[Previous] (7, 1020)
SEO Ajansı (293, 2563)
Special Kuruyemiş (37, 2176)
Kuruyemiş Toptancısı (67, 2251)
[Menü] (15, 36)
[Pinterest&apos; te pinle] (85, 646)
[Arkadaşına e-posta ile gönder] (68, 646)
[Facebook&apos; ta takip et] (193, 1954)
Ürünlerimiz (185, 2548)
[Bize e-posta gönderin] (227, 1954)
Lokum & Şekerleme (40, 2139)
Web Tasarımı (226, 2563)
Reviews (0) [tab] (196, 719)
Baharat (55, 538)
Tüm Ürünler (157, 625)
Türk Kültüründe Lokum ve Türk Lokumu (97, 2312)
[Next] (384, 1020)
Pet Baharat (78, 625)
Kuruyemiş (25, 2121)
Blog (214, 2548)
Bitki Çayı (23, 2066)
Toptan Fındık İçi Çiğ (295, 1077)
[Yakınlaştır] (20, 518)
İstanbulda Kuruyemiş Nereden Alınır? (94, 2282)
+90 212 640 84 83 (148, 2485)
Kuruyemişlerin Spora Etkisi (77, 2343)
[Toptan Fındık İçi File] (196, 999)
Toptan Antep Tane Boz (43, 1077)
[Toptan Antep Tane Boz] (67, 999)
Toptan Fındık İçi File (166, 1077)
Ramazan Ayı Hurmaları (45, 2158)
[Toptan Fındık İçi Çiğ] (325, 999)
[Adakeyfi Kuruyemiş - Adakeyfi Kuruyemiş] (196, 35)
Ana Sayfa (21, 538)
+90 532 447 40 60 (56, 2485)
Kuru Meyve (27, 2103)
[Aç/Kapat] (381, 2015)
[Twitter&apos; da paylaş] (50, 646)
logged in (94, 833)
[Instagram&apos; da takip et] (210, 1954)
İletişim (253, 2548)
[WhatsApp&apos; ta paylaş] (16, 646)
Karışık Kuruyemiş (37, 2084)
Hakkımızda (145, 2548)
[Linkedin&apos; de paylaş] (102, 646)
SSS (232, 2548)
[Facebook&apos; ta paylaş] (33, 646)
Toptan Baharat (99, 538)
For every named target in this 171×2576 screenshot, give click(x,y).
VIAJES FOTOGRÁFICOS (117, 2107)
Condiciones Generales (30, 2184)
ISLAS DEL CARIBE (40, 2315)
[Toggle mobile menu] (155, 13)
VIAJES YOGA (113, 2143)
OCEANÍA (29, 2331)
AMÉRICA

*****

• **Requirement**:
Exactly as they appear above, output the lines of the data from the first through the one that contains "[Yakınlaştır] (20, 518)", and only those lines.

• **Your response**:
[Previous] (7, 1020)
SEO Ajansı (293, 2563)
Special Kuruyemiş (37, 2176)
Kuruyemiş Toptancısı (67, 2251)
[Menü] (15, 36)
[Pinterest&apos; te pinle] (85, 646)
[Arkadaşına e-posta ile gönder] (68, 646)
[Facebook&apos; ta takip et] (193, 1954)
Ürünlerimiz (185, 2548)
[Bize e-posta gönderin] (227, 1954)
Lokum & Şekerleme (40, 2139)
Web Tasarımı (226, 2563)
Reviews (0) [tab] (196, 719)
Baharat (55, 538)
Tüm Ürünler (157, 625)
Türk Kültüründe Lokum ve Türk Lokumu (97, 2312)
[Next] (384, 1020)
Pet Baharat (78, 625)
Kuruyemiş (25, 2121)
Blog (214, 2548)
Bitki Çayı (23, 2066)
Toptan Fındık İçi Çiğ (295, 1077)
[Yakınlaştır] (20, 518)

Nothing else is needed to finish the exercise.